Swap every "Click" for "Select" in the lines from the one holding "The width and height of the screenshot is (382, 539)." through the one holding "tap(125, 133)", both included, and write out only those lines with the pictures left out.
##### MATERIAL FOR THIS EXERCISE
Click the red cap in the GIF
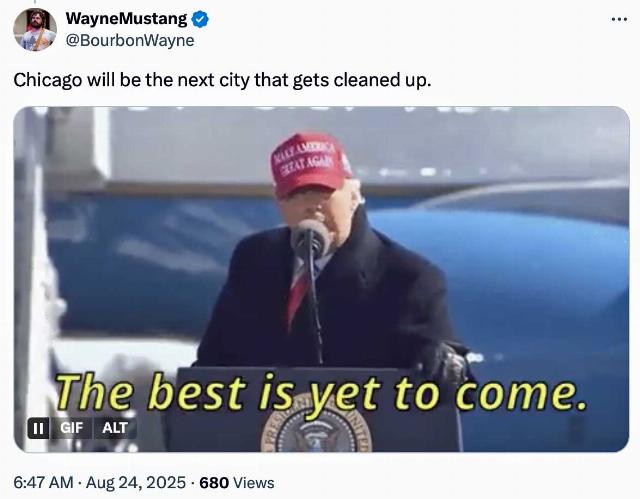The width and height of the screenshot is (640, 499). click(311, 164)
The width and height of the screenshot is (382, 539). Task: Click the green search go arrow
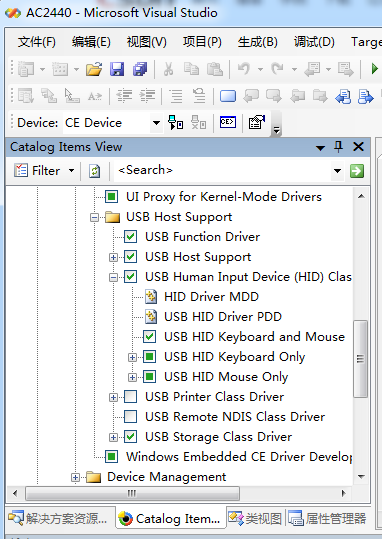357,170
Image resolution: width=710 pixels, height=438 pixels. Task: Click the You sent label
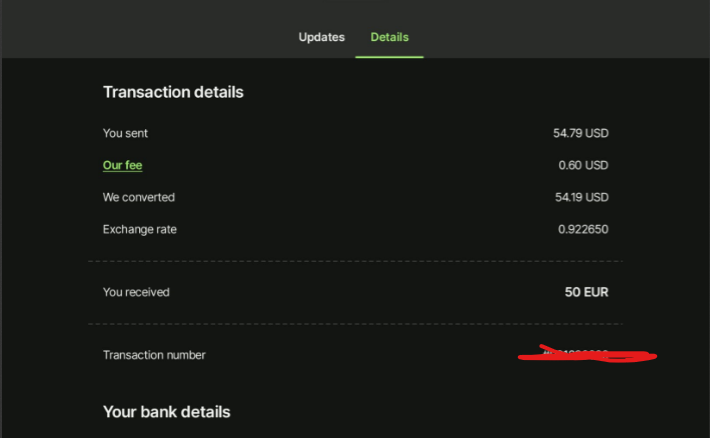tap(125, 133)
##########
##### MATERIAL FOR THIS EXERCISE
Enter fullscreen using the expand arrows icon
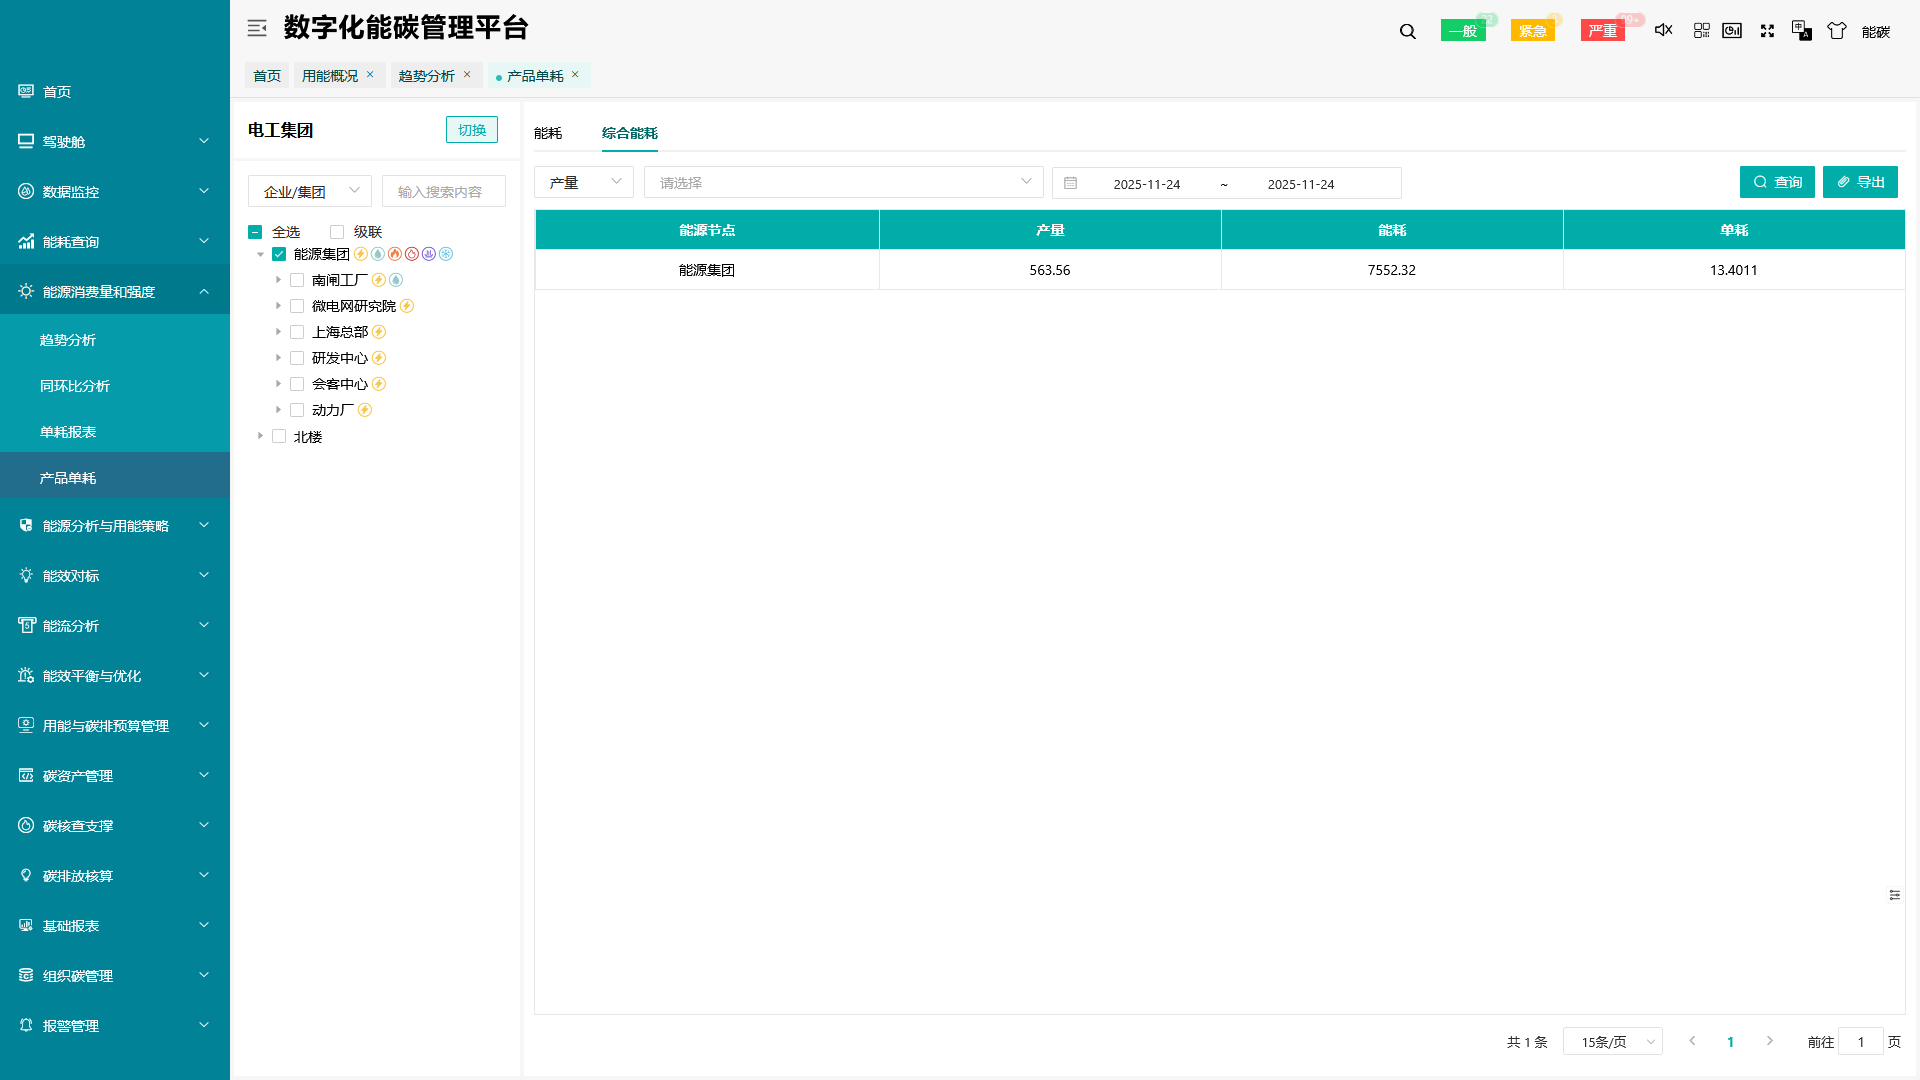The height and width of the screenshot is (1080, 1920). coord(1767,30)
##########
## TASK OUTPUT
The width and height of the screenshot is (382, 539). Task: Select the green search go arrow
357,170
Image resolution: width=710 pixels, height=438 pixels. Task: Select the You sent label
tap(125, 133)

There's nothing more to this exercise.